* Begin Material provided *

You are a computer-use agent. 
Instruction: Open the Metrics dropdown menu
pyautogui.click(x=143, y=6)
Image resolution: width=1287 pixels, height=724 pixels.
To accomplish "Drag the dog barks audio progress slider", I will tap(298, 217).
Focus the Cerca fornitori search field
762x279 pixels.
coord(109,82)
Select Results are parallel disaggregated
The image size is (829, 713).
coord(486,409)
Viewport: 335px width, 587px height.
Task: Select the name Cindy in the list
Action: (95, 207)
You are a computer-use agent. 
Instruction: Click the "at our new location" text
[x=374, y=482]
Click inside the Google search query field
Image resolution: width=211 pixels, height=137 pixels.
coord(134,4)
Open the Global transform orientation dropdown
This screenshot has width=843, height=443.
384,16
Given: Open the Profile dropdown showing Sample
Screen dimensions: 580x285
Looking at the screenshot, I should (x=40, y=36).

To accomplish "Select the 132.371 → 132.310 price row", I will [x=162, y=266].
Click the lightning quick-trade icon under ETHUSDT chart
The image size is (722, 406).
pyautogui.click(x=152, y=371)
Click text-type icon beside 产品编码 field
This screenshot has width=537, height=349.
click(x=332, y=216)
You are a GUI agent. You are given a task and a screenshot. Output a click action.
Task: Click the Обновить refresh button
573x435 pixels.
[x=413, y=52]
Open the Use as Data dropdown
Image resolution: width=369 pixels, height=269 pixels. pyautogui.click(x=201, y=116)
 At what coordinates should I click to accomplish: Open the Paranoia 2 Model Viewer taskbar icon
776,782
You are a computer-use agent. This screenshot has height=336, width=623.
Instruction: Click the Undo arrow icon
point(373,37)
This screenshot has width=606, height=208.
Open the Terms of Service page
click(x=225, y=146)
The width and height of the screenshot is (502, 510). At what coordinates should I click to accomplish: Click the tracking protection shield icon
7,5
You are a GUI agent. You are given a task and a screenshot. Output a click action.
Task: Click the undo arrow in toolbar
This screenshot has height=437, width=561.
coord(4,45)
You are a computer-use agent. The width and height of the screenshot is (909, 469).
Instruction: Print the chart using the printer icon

* End Material provided *

Exercise prompt
Copy each of the items above word for word, keeping every line in its original order.

Result of the exercise
You are a computer-use agent. 
Instruction: Open the Metrics dropdown menu
pyautogui.click(x=143, y=6)
Image resolution: width=1287 pixels, height=724 pixels.
To accomplish "Drag the dog barks audio progress slider", I will tap(298, 217).
Focus the Cerca fornitori search field
762x279 pixels.
coord(109,82)
Select Results are parallel disaggregated
The image size is (829, 713).
coord(486,409)
Viewport: 335px width, 587px height.
Task: Select the name Cindy in the list
Action: (95, 207)
You are a computer-use agent. 
Instruction: Click the "at our new location" text
[x=374, y=482]
Click inside the Google search query field
Image resolution: width=211 pixels, height=137 pixels.
coord(134,4)
Open the Global transform orientation dropdown
This screenshot has width=843, height=443.
384,16
Given: Open the Profile dropdown showing Sample
Screen dimensions: 580x285
Looking at the screenshot, I should (x=40, y=36).

To accomplish "Select the 132.371 → 132.310 price row", I will [x=162, y=266].
Click the lightning quick-trade icon under ETHUSDT chart
The image size is (722, 406).
pyautogui.click(x=152, y=371)
Click text-type icon beside 产品编码 field
This screenshot has width=537, height=349.
click(x=332, y=216)
You are a GUI agent. You are given a task and a screenshot. Output a click action.
Task: Click the Обновить refresh button
573x435 pixels.
[x=413, y=52]
Open the Use as Data dropdown
Image resolution: width=369 pixels, height=269 pixels. pyautogui.click(x=201, y=116)
 At what coordinates should I click to accomplish: Open the Paranoia 2 Model Viewer taskbar icon
776,782
You are a computer-use agent. This screenshot has height=336, width=623.
Instruction: Click the Undo arrow icon
point(373,37)
This screenshot has width=606, height=208.
Open the Terms of Service page
click(x=225, y=146)
The width and height of the screenshot is (502, 510). At what coordinates should I click to accomplish: Click the tracking protection shield icon
7,5
You are a GUI agent. You are given a task and a screenshot. Output a click action.
Task: Click the undo arrow in toolbar
This screenshot has height=437, width=561.
coord(4,45)
You are a computer-use agent. The width and height of the screenshot is (909, 469).
Instruction: Print the chart using the printer icon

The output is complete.